Ночью 2 декабря, ближе к утру, правительственный спецпоезд из трех вагонов летел по охраняемой линии. В поезде были Сталин, Молотов, Ворошилов, Жданов, Ежов, Поскребышев, Вышинский и — Валечка Истрина, с которой вождь теперь не расставался..
Сталин ехал в третьем вагоне, всю ночь не спал, пил крепкий чай, читал и делал пометки в своей записной книжке, — ее он носил теперь в левом кармане френча. А под френчем на Сталине была надета броневая защита. Не так давно доставили из Америки. Сталин на даче примерил «кольчугу» — так назвал ее сам и сразу снял: «Тажило! Нэудобно..» Но 2 декабря кольчугу он не снимал. Тайная разведка, поднятая на ноги, предупреждала: за станцией БОЛОГОЕ в пути может быть взрыв! Но и здесь Сталин опередил Ягоду. Саперы осмотрели каждый метр пути и действительно нашли взрывчатку. Из-за этого поезд останавливался, зато потом проскочил Бологое без остановки и рано утром прибыл в Ленинград. Добавлю, что впереди спецпоезда с вождями шел бронепоезд! Сталин умел охранять себя и мгновенно сделал выводы из случившегося.

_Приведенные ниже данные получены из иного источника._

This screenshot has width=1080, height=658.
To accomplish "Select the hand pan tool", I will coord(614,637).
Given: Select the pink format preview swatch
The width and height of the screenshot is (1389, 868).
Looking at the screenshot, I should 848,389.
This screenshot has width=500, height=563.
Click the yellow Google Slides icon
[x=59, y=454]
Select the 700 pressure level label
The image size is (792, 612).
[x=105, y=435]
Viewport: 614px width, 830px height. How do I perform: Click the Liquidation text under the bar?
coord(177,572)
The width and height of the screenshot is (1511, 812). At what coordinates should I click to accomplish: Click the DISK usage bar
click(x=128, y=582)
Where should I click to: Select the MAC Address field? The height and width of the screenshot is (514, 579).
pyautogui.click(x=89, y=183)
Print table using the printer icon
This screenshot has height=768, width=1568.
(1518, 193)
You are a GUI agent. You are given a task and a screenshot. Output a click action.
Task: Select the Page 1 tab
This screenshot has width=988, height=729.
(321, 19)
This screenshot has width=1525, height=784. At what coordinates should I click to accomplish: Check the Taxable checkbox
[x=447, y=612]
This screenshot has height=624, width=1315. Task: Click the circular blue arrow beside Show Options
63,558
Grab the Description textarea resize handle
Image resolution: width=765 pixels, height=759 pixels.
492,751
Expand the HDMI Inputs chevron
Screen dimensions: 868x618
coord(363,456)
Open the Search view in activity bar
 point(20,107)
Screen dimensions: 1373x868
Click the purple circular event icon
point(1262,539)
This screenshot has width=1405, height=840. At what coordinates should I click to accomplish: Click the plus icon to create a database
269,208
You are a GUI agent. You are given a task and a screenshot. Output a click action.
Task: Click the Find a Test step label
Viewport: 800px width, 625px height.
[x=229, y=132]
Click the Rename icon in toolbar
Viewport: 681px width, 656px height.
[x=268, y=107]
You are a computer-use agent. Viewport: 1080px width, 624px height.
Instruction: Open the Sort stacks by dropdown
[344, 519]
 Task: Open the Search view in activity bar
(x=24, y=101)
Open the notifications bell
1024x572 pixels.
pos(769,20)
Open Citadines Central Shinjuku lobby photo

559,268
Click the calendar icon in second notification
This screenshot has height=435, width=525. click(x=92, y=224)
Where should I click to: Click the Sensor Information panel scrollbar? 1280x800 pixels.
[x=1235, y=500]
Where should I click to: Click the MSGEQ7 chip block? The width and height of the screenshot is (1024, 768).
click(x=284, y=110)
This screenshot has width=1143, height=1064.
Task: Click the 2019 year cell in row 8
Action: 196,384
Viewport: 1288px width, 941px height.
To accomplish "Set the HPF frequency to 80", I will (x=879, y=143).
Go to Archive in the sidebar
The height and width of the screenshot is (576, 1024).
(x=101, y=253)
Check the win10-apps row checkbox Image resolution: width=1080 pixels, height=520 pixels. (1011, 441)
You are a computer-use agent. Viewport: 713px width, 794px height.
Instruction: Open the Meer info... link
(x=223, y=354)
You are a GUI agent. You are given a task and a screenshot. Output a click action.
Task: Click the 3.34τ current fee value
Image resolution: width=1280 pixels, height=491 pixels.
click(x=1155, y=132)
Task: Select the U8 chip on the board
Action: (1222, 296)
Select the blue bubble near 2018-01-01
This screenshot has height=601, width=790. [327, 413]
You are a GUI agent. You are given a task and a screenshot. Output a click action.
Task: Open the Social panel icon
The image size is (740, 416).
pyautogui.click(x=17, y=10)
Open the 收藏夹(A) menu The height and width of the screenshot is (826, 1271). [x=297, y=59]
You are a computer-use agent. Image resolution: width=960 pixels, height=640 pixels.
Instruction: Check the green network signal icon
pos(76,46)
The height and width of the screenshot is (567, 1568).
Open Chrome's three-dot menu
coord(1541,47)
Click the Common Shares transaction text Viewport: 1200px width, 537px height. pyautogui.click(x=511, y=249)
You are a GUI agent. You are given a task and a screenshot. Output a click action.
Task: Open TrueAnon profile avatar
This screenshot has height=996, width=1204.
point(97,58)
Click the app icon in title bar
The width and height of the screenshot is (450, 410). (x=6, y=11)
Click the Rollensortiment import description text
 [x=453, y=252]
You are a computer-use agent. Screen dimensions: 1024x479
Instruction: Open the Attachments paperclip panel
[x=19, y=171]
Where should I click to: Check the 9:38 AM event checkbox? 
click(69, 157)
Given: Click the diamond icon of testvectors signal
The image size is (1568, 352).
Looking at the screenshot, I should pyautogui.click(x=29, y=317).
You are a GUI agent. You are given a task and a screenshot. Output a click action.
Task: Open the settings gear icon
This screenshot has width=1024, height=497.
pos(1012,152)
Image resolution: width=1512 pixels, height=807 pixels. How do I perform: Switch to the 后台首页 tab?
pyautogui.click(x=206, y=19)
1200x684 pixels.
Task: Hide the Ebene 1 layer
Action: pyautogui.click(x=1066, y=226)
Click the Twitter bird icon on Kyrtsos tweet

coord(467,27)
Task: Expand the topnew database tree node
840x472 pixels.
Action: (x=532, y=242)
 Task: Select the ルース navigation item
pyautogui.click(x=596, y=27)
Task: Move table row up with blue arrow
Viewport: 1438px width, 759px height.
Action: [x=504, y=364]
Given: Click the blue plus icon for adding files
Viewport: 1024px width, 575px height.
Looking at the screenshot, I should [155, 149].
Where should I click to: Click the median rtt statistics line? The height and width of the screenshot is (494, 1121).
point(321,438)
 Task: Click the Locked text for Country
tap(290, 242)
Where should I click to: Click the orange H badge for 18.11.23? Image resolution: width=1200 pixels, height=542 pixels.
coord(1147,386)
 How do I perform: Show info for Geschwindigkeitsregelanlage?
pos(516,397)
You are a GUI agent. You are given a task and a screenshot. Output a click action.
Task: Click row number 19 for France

На вокзале, оцепленном войсками, встречали Сталина Чудов, Кадацкий, Медведь и прибывший ранее Ягода, прятавший собственную ярость: вождь опять невредим! А Запорожец, исполнитель поручений, тем временем катил «лечиться» в Крым. Рапортовал Сталину Филипп Медведь, но Сталин не стал его слушать, а яростно со словами: «Нэ убэрэглы!» — ткнул его кулаком в лицо и молча пошел к машинам. Вместо Смольного, как предполагал Ягода и где машину вождя должны были забросать гранатами, Сталин, приказав оцепить Смольный войсками, сразу поехал в больницу. Так он еще раз избежал нового покушения. А спасла все та же слушающая разведка.
Постояв в отдельной палате возле уже соборованного, подготовленного к перевозке в Таврический для прощания с ленинградцами Кирова (казалось, он просто уснул), Сталин сморщился, торопливо вытер кулаком лицо и усы и, повернувшись резко к стоящему за спиной Власику, бросил:
— В Смольный!
Теперь уже все улицы по пути следования, а возле Смольного и в пределах винтовочного выстрела были оцеплены войсками. Террористы, тайно предупрежденные Ягодой, едва успели скрыться.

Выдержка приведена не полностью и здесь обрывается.